L’incontro è stato arricchito da un ricco dibattito, al quale hanno preso parte i componenti del Comitato cittadino, intitolato proprio al “Parco Orti della Susanna” e composto da semplici cittadini e professionisti (rappresentati da Ignazio Di Paola) e da associazioni ambientaliste quali Legambiente (Leo Micali), Lipu (Giuseppe Rannisi) e Wwf (Diego Fiorentino).

In foto da sinistra Melania Nucifora, Marisa Meli, Pietro Minissale e Ferdinando Branca
Tra i presenti anche Paolo La Greca, docente dell’ateneo catanese e consulente del primo cittadino all’Urbanistica, che ha rappresentato un diverso punto di vista, connesso alla necessità di fare proprie le previsioni urbanistiche contenute nel Piano Piccinnato e, a maggior ragione in un momento di crescita esponenziale della città e del traffico veicolare, di tenere conto dell’area in questione come punto di snodo nevralgico dell’asse viario.
Merito, ancora una volta, del dibattito che ne è scaturito, avere messo in evidenza come le comprensibili esigenze urbanistiche della città vadano ridisegnate guardando al futuro, piuttosto che al passato, immaginando scenari diversi che tengano al riparo da un ulteriore consumo di suolo una significativa zona (di quasi 19 ettari) non edificata che insiste nel centro occidentale di Catania.
“Questo, del resto, è quanto ci chiede di fare la Restoration Law (un regolamento europeo del 2024 sul ripristino della natura) che, guardando anche agli ecosistemi urbani, mette in evidenza come gli stessi costituiscono habitat importanti per la biodiversità, in particolare per le piante, gli uccelli e gli insetti, compresi gli impollinatori”, ha spiegato la prof.ssa Marisa Meli del Dipartimento di Giurisprudenza.

Un momento dell’intervento dell’urbanista Paolo La Greca
Forniscono, inoltre, molti altri servizi ecosistemici essenziali, tra cui la riduzione e il contenimento del rischio di catastrofi naturali, ad esempio per le inondazioni e gli effetti "da isole di calore urbano", il raffrescamento, le attività ricreative, la depurazione dell'acqua e dell'aria, nonché la mitigazione e l'adattamento ai cambiamenti climatici.
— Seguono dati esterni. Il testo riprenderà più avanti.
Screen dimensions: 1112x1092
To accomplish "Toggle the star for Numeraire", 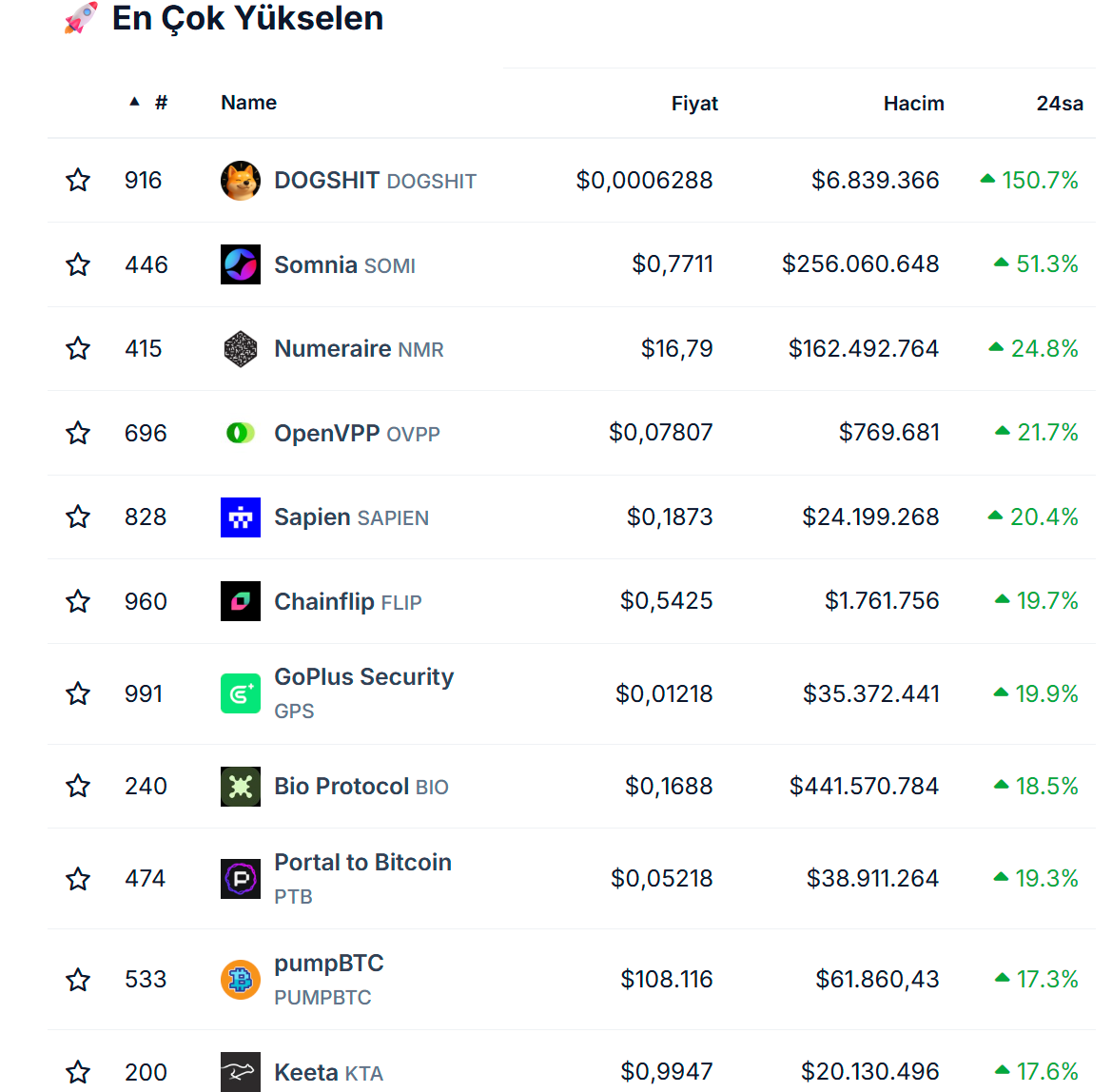I will pyautogui.click(x=78, y=349).

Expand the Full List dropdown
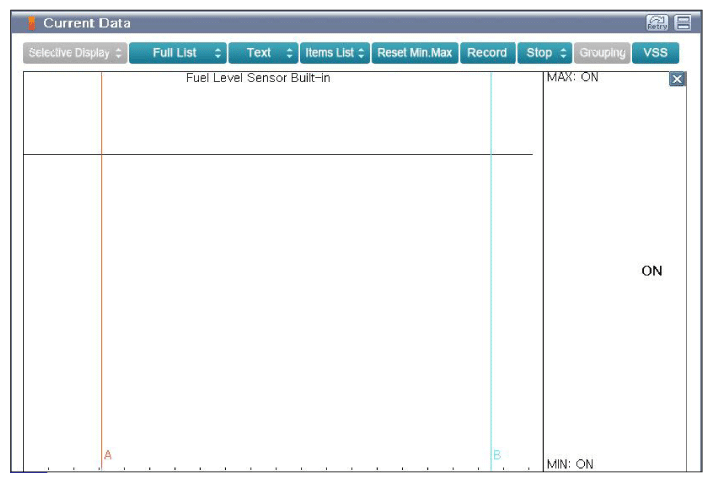tap(177, 53)
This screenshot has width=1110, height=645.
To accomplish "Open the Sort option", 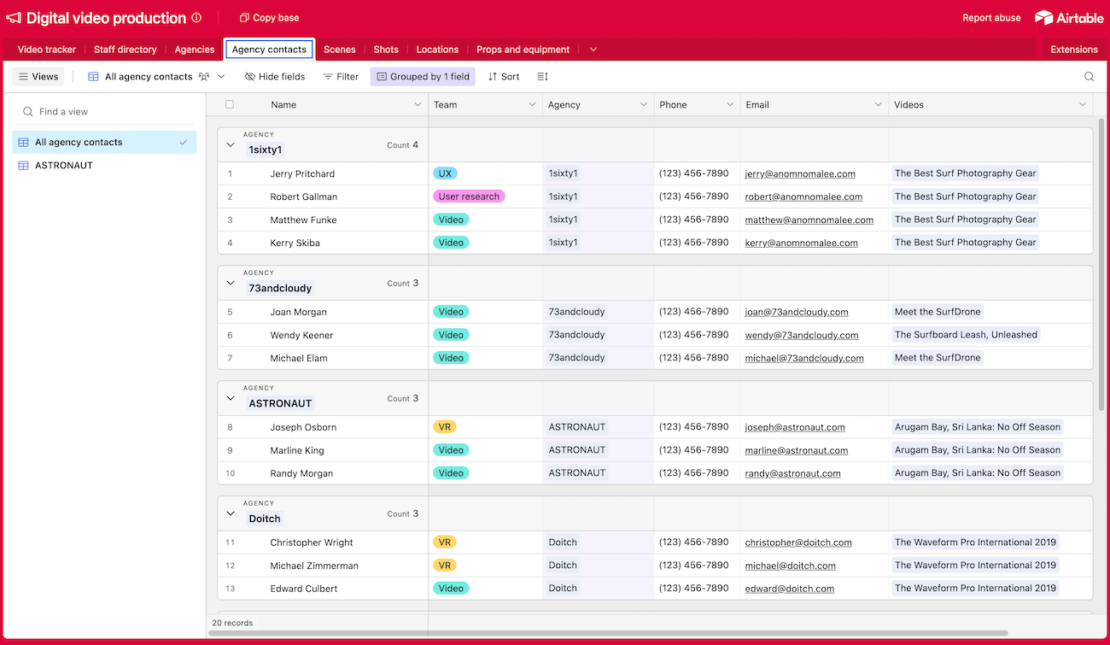I will [x=504, y=77].
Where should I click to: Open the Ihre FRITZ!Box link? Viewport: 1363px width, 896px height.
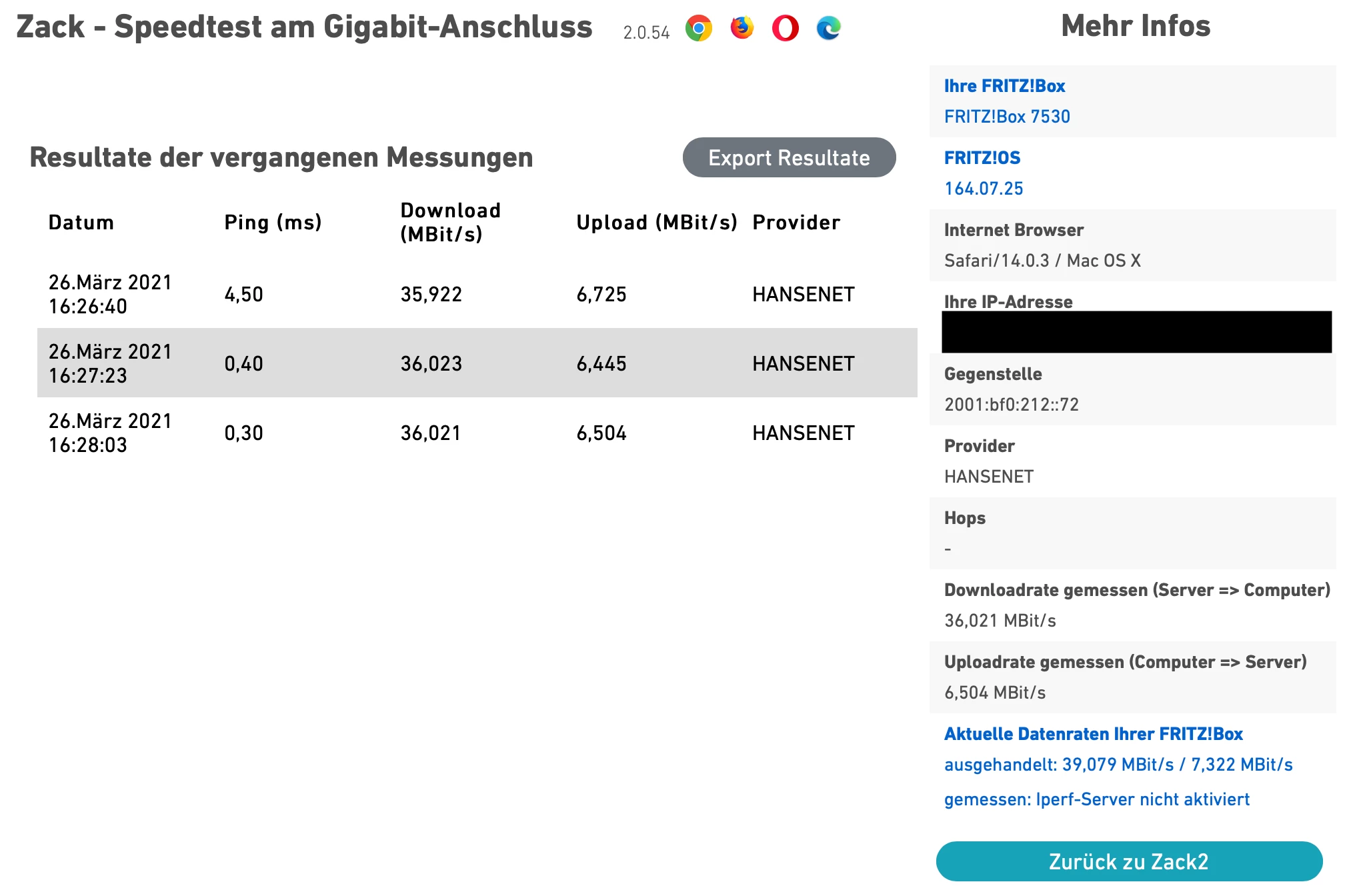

Sulla base di tali premesse, il regolamento invita a “rafforzare le azioni volte a scongiurare il rischio di riduzione della copertura di spazi verdi urbani”.
Nel caso degli Orti della Susanna, peraltro, come è stato correttamente messo in luce sempre in sede di dibattito (Gesualdo Campo) un intervento demolitorio sarebbe da escludersi sia in ragione del vincolo paesaggistico che interessa buona parte dell’area, sia in ragione della presenza di un’antica cava di estrazione e di muretti a secco, dichiarati patrimonio immateriale dell’umanità nel 2018.
Indubbiamente, come messo in evidenza dal prof. Ugo Salanitro nella sua analisi conclusiva, fermo rimane il problema della mancanza della disponibilità finanziaria del Comune per una eventuale acquisizione dell’area.
"Ma su questo aspetto - ha spiegato la prof.ssa Marisa Meli -, così come sui tanti altri emersi durante l’incontro, bisognerà continuare a tenere alta l’attenzione, mantenendo sempre vivo il confronto con le istituzioni locali e cercando soluzioni che possano tenere conto delle priorità indicate dal legislatore europeo e delle aspettative che la collettività locale ripone sulla destinazione dei luoghi".